Network Working Group J. Touch Request for Comments: 2140 ISI Category: Informational April 1997

                 TCP Control Block Interdependence

Status of this Memo

 This memo provides information for the Internet community.  This memo
 does not specify an Internet standard of any kind.  Distribution of
 this memo is unlimited.

Abstract

 This memo makes the case for interdependent TCP control blocks, where
 part of the TCP state is shared among similar concurrent connections,
 or across similar connection instances. TCP state includes a
 combination of parameters, such as connection state, current round-
 trip time estimates, congestion control information, and process
 information.  This state is currently maintained on a per-connection
 basis in the TCP control block, but should be shared across
 connections to the same host.
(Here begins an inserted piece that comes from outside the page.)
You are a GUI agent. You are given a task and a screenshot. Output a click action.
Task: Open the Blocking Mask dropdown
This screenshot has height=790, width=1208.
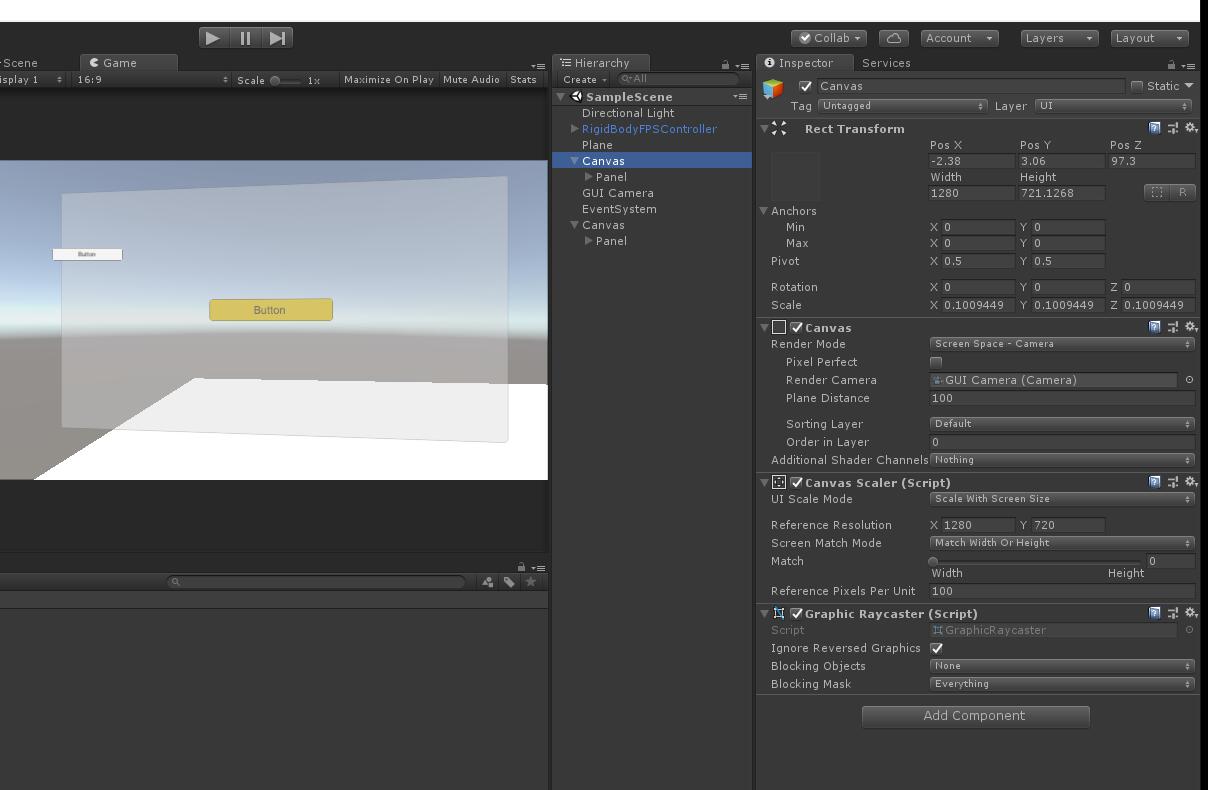pyautogui.click(x=1061, y=684)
The goal is to improve transient
 transport performance, while maintaining backward-compatibility with
 existing implementations.
 This document is a product of the LSAM project at ISI.

Introduction

 TCP is a connection-oriented reliable transport protocol layered over
 IP [9]. Each TCP connection maintains state, usually in a data
 structure called the TCP Control Block (TCB). The TCB contains
 information about the connection state, its associated local process,
 and feedback parameters about the connection's transmission
 properties. As originally specified and usually implemented, the TCB
 is maintained on a per-connection basis. This document discusses the
 implications of that decision, and argues for an alternate
 implementation that shares some of this state across similar
 connection instances and among similar simultaneous connections. The
 resulting implementation can have better transient performance,
 especially for numerous short-lived and simultaneous connections, as
 often used in the World-Wide Web [1]. These changes affect only the
 TCB initialization, and so have no effect on the long-term behavior
 of TCP after a connection has been established.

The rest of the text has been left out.